Listed records:
· · · ·

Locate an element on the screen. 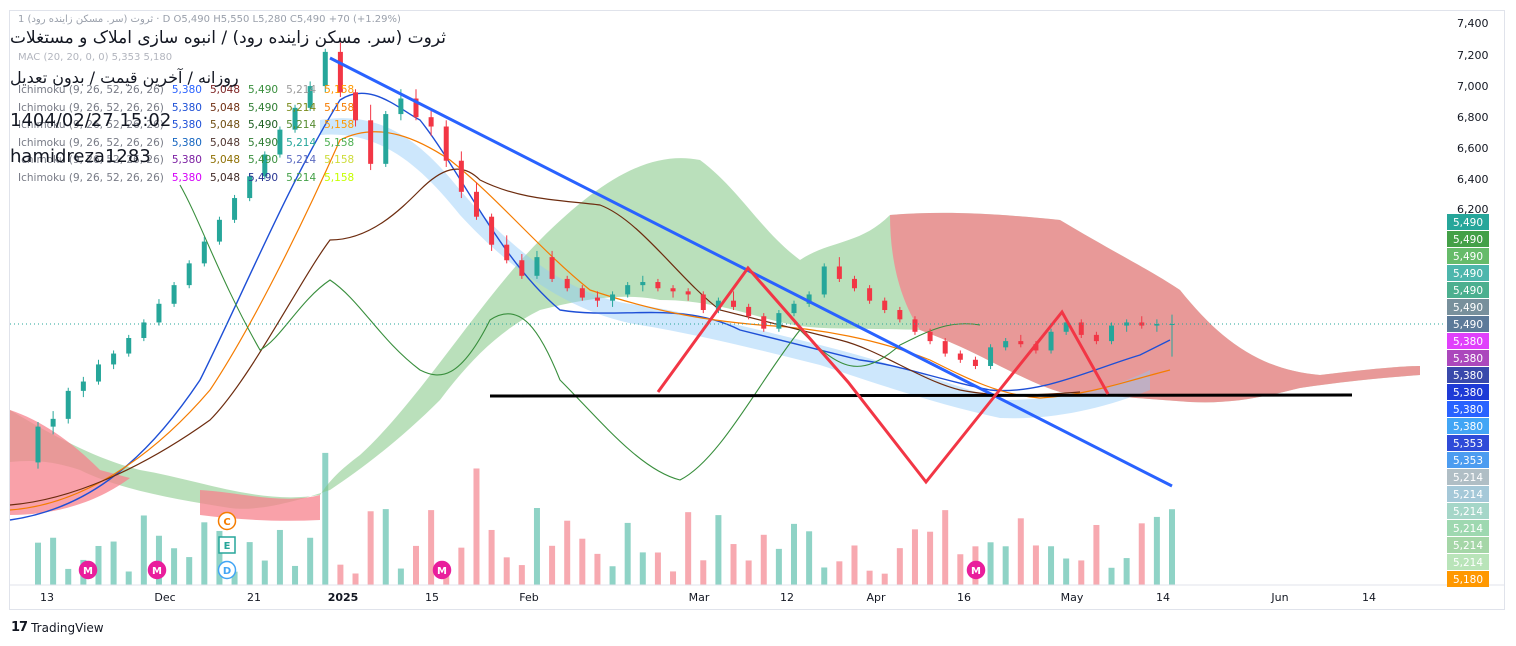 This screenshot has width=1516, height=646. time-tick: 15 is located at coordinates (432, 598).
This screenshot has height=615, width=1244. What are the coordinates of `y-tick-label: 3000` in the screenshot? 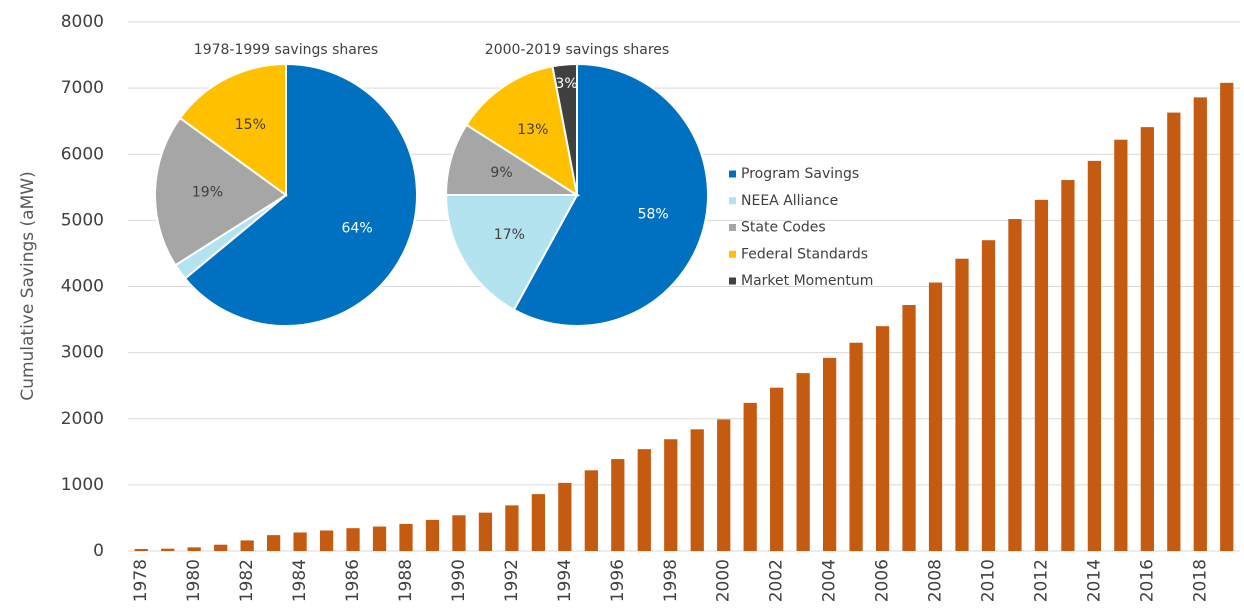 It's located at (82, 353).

· · · ·

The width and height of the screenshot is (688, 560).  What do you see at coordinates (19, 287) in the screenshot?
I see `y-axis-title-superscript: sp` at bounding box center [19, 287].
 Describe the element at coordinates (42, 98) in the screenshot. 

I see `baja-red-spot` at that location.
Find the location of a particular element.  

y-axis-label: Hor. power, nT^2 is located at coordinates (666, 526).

· · · ·

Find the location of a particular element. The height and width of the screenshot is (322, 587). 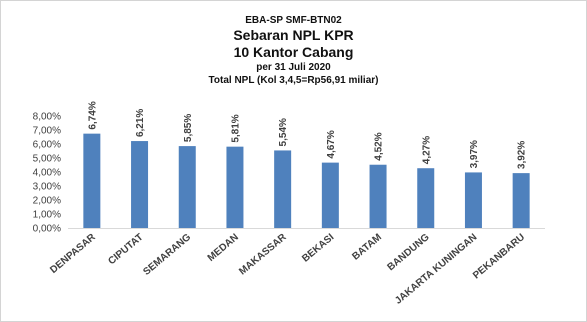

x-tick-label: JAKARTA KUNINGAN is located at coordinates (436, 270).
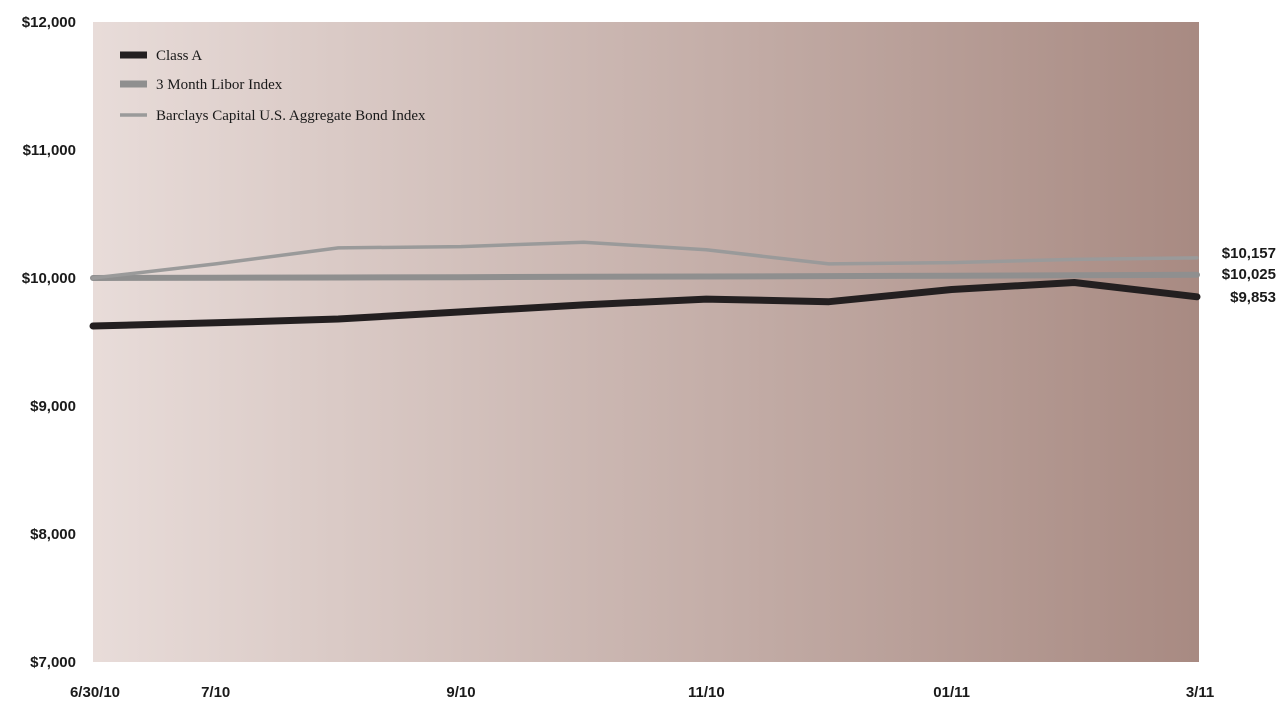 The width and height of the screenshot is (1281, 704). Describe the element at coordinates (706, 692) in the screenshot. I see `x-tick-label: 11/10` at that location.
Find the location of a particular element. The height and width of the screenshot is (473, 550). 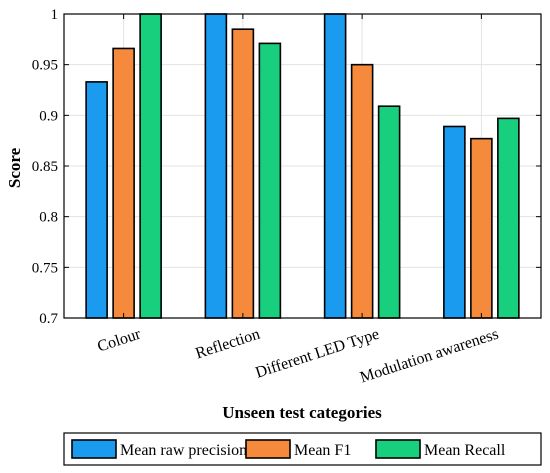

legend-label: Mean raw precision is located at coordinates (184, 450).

· · · ·

Required work: Return the lines of the listing from the line containing "is (322, 587)." up to and including the line containing "legend-label: Mean raw", reproducing them exactly and omitting the pictures.

Solution:
Find the location of a particular element. The height and width of the screenshot is (322, 587). 

x-tick-label: JAKARTA KUNINGAN is located at coordinates (436, 270).
 The width and height of the screenshot is (1281, 704). Describe the element at coordinates (706, 692) in the screenshot. I see `x-tick-label: 11/10` at that location.
Find the location of a particular element. The height and width of the screenshot is (473, 550). 

legend-label: Mean raw precision is located at coordinates (184, 450).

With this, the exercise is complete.